Polygon Avail Testnet is Live and Layer 2s are in Question
The Polygon Avail testnet, which attempts to address data availability issues, has gone live.
The main issue with monolithic blockchain systems is the requirement to unify execution, settlement, and data availability in a single block. The modular blockchain trend was initiated by Layer 2 (L2) rollups, which enabled execution to be handled on a separate chain with blocks devoted only to execution. By separating data availability as well as enabling a chain with blocks specifically for data availability, Polygon Avail advances modular architecture.
NFT marketplace OpenSea now supports MATIC as payment option
In June, NFT marketplace OpenSea launched Seaport, an open-source Web3 marketplace protocol for buying and selling NFTs. Originally launched on Ethereum, Seaport helps make Web3 marketplaces, like OpenSea, more affordable.
OpenSea reports that it has now added Polygon support to Seaport after months of researching Seaport’s impact and gathering insightful reviews. It promises to expand support for Klaytn and other EVM-compatible chains in the coming months.
Previously, the 0x protocol was used to power the Polygon on OpenSea. Polygon is now moving to the harbour. OpenSea claims the action will allow for faster release of new features to all EVM-compatible chains.
As a result of this shift, OpenSea now supports the use of Polygon’s native token MATIC as a payment option. Users transacting on Polygon will now be required to pay gas fees to transact on OpenSea using MATIC.
MATIC can also be purchased using MoonPay or on any exchange that offers MATIC.
The future of Layer-2s
It is important to note that Layer 2 refers to a secondary framework or protocol that is built on top of an existing blockchain system. The main goal of these protocols is to solve the transaction speed and scaling difficulties that are being faced by major cryptocurrency networks.
In fact, Ethereum also uses this method through features like Optimistic and zero-knowledge (ZK) rollups that offload the burden of managing transactions from the mainnet and thereby, enable greater transaction inclusion and throughput (higher transactions per second). This provides the user with a more seamless and practical experience. Examples of layer 2s on Ethereum include solutions like Arbitrum, Optimism, Loopring and zkSync.
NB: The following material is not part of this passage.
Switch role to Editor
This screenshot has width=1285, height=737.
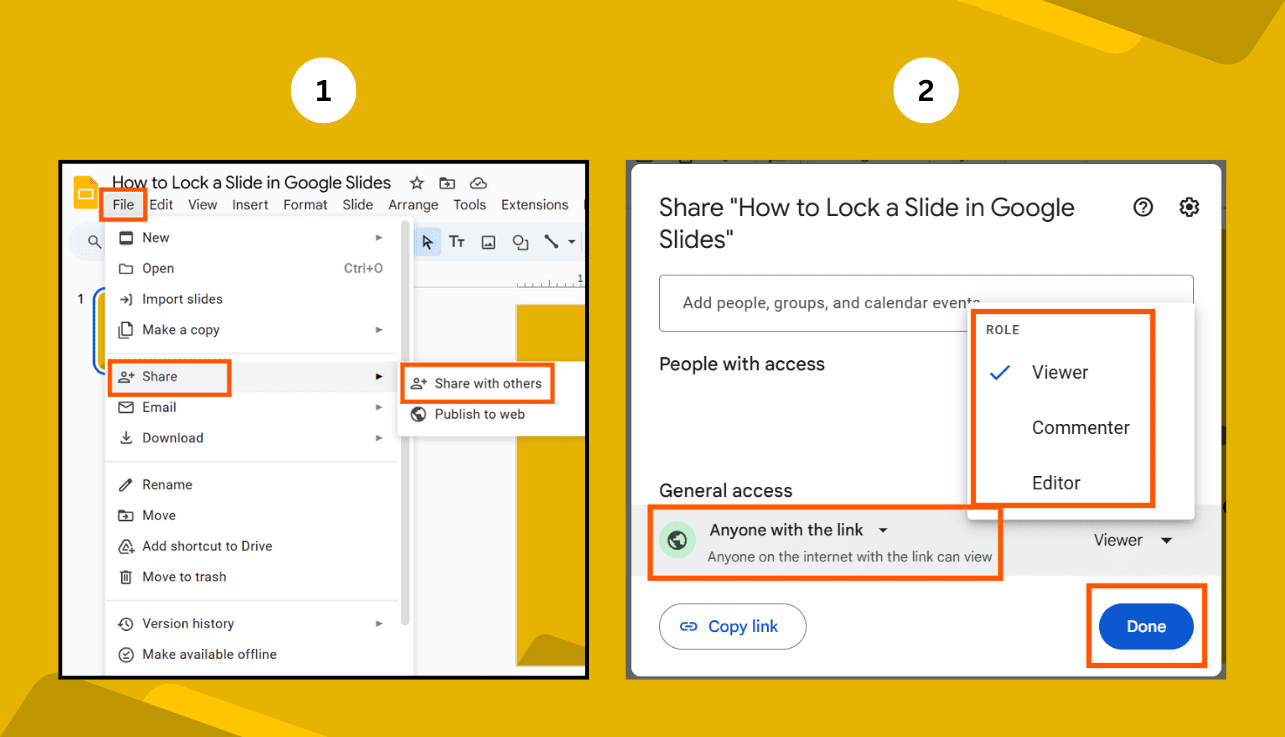point(1055,482)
On one hand, as mainnets are being updated and The Merge, with its final test marked successful, is bound to take place this month, the need for layer-2s becomes reduced, for obvious reasons, as these networks will no longer have any purpose.
However, on the other hand, in the case of the Ethereum Merge, the crypto community says that it will still need layer-2 chains, as increased efficiency will also be of benefit to these layers.
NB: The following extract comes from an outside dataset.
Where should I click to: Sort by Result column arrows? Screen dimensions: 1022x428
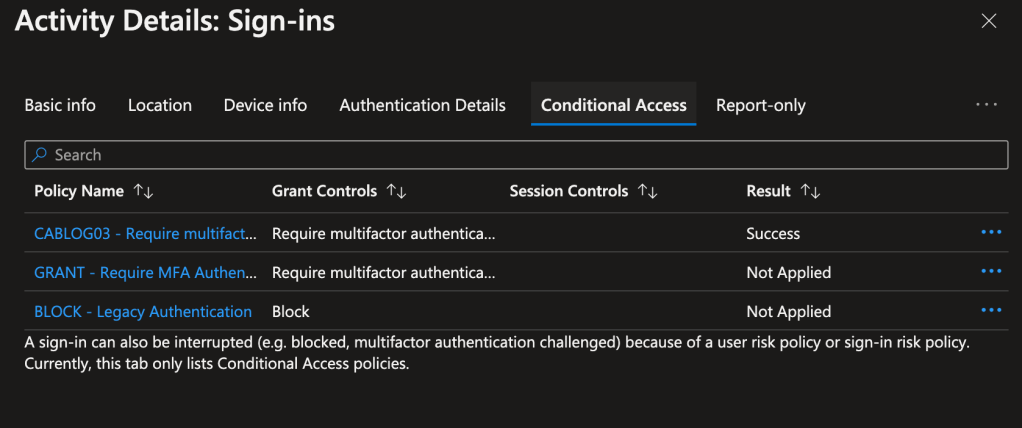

Alan Chiu, CEO/Founder of Boba Network, a Layer 2 Optimistic Rollup scaling solution, told Cryptoslate,
“As Ethereum L1 becomes more efficient, L2’s will simply become that much more efficient right alongside, all while maintaining their current added benefits.”
Harold Hyatt, Product Manager of DAO & DeFi at Trusttoken, added:
“Ethereum-based scaling solutions (L2) scale with Ethereum, so if Ethereum scales in the future (sharding), L2s will too. If Optimism is 10x faster than L1, then Ethereum is 10x after sharding, Optimism is 100x.”
This leaves us with the question whether layer-2s will still exist or they better be changed so that they stay functional. Either way, when The Merge, which is the ultimate example, happens this summer, we will all find out who is correct.